Uma parceria Brasil-Alemanha, entre o Inpe e o Instituto Max Planck de Química, tem como objetivo investigar os processos de formação das tempestades da Amazônia. O projeto, denominado Cafe, foi tema de uma matéria da Revista Pesquisa Fapesp.

A Revista Pesquisa Fapesp  (edição 275 de janeiro 2019) publicou uma matéria de Igor Zolnerkevic sobre uma parceria Brasil-Alemanha, que traz um projeto  com aeronave alemã que vai investigar como nanopartículas produzem temporais na Amazônia! Denominado Cafe, sigla em inglês para Experimento de Campo de Química da Atmosfera, o projeto faz parte de uma cooperação entre o Instituto Nacional de Pesquisas Espaciais (Inpe) e o Instituto Max Planck de Química.

Matéria Fapesp: Do pó à tempestade

A descoberta surpreendente de que as nuvens de tempestade na Amazônia se formam de uma maneira diferente do que ocorre em outras partes do globo virou de ponta-cabeça algumas das noções básicas da meteorologia. À primeira vista, as nuvens sobre a maior floresta equatorial do mundo parecem ser como as de qualquer outro lugar: um enxame de gotas-d’água e cristais de gelo suspensos no ar. As gotas surgem e crescem quando o vapor-d’água na atmosfera se condensa na superfície de partículas de fumaça e poeira microscópica carregadas pelos ventos, os chamados aerossóis. Como as fontes de aerossol estão normalmente no solo, seria esperado que a concentração dessas partículas diminuísse com a altura. Porém, entre 2014 e 2015, duas grandes campanhas de observação científica com a participação de brasileiros e estrangeiros, as missões GOAmazon e Acridicon-Chuva, registaram o contrário.

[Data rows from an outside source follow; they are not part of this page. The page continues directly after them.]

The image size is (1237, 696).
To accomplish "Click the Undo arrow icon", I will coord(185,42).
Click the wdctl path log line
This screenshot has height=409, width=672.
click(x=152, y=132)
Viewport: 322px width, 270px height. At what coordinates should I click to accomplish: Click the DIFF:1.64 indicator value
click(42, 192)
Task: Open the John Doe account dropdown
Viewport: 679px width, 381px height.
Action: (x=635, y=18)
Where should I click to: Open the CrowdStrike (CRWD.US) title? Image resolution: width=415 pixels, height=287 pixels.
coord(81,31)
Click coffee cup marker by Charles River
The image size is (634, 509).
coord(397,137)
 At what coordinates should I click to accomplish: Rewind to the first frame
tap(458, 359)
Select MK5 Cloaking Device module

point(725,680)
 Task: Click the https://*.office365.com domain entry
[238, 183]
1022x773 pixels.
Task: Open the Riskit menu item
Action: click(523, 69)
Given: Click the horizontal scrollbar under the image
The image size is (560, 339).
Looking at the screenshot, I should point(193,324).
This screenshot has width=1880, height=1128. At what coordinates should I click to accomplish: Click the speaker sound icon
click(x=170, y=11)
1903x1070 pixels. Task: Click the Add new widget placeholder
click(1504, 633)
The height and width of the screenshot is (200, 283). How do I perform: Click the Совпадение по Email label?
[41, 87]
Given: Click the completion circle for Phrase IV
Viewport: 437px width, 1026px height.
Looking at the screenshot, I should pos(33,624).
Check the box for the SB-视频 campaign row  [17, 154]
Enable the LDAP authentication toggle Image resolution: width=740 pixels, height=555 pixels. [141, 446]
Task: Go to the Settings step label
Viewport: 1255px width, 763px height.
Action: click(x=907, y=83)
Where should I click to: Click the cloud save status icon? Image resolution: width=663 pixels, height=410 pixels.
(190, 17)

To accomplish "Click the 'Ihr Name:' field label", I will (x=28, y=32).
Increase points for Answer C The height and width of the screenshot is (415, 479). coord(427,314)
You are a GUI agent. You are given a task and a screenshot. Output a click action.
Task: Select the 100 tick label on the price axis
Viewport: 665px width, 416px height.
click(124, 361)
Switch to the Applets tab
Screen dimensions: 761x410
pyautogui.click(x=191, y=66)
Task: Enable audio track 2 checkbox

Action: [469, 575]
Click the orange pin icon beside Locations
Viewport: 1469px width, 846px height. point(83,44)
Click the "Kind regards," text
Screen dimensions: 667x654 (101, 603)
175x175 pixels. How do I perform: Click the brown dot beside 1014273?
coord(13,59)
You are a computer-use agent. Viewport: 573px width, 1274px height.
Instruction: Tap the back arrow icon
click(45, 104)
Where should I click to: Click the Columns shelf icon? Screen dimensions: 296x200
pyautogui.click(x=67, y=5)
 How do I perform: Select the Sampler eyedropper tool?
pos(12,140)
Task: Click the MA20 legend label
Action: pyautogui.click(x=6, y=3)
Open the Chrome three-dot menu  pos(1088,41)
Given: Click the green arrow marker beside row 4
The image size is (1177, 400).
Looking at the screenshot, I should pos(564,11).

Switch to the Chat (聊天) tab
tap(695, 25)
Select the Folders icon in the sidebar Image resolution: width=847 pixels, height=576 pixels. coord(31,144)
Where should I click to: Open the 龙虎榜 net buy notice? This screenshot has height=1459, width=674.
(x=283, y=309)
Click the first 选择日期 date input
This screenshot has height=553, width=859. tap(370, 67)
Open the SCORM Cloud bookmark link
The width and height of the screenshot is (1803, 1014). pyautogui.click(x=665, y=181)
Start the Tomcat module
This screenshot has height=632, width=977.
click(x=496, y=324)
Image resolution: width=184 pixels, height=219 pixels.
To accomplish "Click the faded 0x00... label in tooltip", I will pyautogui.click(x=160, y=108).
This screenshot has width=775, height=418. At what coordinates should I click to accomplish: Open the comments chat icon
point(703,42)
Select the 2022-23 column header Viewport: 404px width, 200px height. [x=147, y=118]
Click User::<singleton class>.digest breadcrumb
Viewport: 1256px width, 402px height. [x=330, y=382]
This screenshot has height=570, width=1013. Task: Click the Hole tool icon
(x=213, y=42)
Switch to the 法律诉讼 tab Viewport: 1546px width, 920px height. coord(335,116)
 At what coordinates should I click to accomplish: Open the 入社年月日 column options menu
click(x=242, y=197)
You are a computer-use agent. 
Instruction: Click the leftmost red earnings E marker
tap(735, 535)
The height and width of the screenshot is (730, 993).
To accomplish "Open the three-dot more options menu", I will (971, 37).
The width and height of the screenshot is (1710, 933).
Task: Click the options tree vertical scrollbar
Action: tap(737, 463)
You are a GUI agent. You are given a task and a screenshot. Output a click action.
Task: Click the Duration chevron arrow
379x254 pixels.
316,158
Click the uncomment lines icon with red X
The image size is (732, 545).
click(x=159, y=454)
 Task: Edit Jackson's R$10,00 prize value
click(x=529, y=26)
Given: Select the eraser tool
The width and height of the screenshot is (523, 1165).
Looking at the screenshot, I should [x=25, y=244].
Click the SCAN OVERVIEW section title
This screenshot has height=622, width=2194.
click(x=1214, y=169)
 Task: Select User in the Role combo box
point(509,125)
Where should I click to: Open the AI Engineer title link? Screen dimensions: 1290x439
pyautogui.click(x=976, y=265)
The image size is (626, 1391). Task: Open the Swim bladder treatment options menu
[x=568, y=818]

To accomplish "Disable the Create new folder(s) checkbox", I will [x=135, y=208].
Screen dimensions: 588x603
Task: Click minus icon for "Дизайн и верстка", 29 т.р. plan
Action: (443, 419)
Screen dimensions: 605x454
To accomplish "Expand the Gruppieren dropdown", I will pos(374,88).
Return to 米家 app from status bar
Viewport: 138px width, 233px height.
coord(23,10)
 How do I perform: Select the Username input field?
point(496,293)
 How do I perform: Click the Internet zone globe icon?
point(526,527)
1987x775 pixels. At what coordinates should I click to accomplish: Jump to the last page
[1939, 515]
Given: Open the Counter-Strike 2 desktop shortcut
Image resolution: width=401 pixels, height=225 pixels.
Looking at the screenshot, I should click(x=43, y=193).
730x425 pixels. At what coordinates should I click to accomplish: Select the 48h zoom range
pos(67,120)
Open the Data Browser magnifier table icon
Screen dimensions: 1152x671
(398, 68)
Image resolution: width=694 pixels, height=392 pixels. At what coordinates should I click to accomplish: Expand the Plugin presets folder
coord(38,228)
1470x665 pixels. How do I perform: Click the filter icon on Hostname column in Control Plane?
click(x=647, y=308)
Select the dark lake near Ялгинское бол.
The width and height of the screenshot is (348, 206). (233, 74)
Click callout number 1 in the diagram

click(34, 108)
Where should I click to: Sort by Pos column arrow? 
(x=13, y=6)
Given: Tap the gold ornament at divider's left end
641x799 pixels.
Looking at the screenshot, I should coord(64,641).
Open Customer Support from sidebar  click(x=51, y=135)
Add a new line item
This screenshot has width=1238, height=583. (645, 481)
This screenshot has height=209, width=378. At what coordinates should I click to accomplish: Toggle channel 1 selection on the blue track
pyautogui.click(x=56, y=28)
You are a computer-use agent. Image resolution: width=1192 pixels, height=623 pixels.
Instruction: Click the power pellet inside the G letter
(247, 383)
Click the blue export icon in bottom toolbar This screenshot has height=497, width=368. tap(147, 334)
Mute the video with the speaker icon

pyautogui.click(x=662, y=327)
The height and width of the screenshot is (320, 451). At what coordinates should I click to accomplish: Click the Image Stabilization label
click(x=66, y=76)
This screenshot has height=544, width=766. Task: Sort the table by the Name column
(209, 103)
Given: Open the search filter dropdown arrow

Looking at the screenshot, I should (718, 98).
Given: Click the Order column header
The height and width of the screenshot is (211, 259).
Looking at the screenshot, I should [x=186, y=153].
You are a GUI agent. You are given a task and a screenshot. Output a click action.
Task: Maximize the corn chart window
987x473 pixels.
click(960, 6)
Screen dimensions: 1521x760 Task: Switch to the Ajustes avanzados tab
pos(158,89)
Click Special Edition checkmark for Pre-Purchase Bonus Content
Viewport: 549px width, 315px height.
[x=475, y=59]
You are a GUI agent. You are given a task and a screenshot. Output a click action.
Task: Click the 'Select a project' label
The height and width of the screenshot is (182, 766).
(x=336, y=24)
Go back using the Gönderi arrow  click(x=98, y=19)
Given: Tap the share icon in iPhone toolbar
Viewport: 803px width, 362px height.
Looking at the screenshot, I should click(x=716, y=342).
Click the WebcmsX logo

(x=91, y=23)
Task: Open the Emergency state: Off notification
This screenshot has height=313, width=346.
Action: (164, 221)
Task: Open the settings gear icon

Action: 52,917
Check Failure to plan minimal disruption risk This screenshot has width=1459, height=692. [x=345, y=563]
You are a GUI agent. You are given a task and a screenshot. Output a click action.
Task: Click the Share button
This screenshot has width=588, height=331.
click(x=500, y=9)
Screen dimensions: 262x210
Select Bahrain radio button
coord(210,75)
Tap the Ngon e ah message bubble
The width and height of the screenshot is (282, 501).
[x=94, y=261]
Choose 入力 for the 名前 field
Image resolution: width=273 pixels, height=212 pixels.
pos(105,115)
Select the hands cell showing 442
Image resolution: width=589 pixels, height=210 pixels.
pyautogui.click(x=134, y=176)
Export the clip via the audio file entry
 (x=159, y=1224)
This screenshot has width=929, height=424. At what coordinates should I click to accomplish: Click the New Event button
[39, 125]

Na Amazônia, a maior concentração de aerossóis não está próxima do solo, mas acima do topo das maiores nuvens, a cerca de 15 quilômetros (km) de altitude, segundo estudos produzidos pelos participantes dos experimentos. Os trabalhos também indicaram que a maior parte dessas partículas suspensas acima das nuvens tem um diâmetro inferior a 50 nanômetros. Em geral, partículas desse tamanho seriam consideradas pequenas demais para contribuir à formação das nuvens de chuva. Mas, novamente, a Amazônia é uma exceção à regra. Em um artigo publicado em janeiro de 2018 na revista Science, uma equipe de pesquisadores de instituições brasileiras, alemãs e norte-americanas das duas missões afirmou que esses aerossóis ultrafinos são um dos ingredientes fundamentais da formação das tempestades mais violentas da região.

Agora, para entender melhor esse achado, os meteorologistas Luiz Augusto Machado, do Instituto Nacional de Pesquisas Espaciais (Inpe), que coordenou a missão Acridicon-Chuva, e Johannes Lelieveld, do Instituto Max Planck de Química, na Alemanha, iniciaram os preparativos do projeto Cafe, sigla em inglês para Experimento de Campo de Química da Atmosfera. “A nova missão está sendo desenhada com o objetivo de estudar esse material particulado ultrafino que descobrimos na alta atmosfera”, diz Machado. “Queremos saber quais são as fontes desse material, como ele é armazenado na alta atmosfera e trazido para baixo.”